IEC SP-FT 4A, a strong cation exchange column packed with non-porous gel, was used for the analysis of commercial cetuximab drug. A pH gradient method was used. SP-FT 4A provided higher separation efficiency in a shorter analysis time of charge variant than other company’s weak cation exchange column.


Sample : 5 μL
Cetuximab formulation
5 mg/mL (in H2O)


Column       : (1) Shodex IEC SP-FT 4A (4.6 mm I.D. x 10 mm ; 2.7 μm)
               (2) Weak cation exchange column from other manufacturer
                                      (4.0 mm I.D. x 250 mm ; 10 μm)
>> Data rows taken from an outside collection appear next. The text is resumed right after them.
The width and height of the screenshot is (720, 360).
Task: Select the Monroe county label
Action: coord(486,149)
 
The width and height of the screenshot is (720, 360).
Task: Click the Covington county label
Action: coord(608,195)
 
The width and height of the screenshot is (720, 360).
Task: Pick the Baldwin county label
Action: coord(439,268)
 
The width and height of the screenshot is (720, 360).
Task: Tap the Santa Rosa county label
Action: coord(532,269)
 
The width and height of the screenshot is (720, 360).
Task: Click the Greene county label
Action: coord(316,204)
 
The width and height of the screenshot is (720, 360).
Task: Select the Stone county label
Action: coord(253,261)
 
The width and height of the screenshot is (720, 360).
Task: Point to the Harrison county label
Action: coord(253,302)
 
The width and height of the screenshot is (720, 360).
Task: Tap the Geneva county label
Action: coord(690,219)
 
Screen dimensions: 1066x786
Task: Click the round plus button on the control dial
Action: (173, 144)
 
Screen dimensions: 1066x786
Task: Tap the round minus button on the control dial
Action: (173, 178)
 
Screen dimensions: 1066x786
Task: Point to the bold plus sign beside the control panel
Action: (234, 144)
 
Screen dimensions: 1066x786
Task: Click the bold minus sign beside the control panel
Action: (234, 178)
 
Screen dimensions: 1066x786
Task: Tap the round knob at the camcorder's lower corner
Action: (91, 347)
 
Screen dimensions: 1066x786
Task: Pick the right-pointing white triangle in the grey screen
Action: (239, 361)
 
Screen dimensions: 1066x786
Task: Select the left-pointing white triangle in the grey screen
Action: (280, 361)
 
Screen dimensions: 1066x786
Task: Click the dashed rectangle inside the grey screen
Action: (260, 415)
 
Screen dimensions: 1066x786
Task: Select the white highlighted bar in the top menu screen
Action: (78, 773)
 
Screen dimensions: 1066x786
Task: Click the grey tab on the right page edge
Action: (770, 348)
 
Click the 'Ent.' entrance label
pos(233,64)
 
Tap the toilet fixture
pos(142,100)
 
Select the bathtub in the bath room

Eluent       : (A) Thermo Scientific CX-1 pH gradient buffer A (pH5.6)
               (B) Thermo Scientific CX-1 pH gradient buffer B (pH10.2)
               *Each buffer was used after diluted 10-fold with H2O
               Low pressure linear gradient ; (1) B % = 0 % to 35 % (20 min)
                                              (2) B % = 0 % to 55 % (20 min)
Flow rate    : 0.5 mL/min
Detector     : UV (280 nm)
Column temp. : 40 °C
(Caution) Backpressure will differ depends on the LC system used and the analytical conditions such as eluent compositions and column temperature. Please set the system pressure (sum of column and system pressures) less than 20 MPa.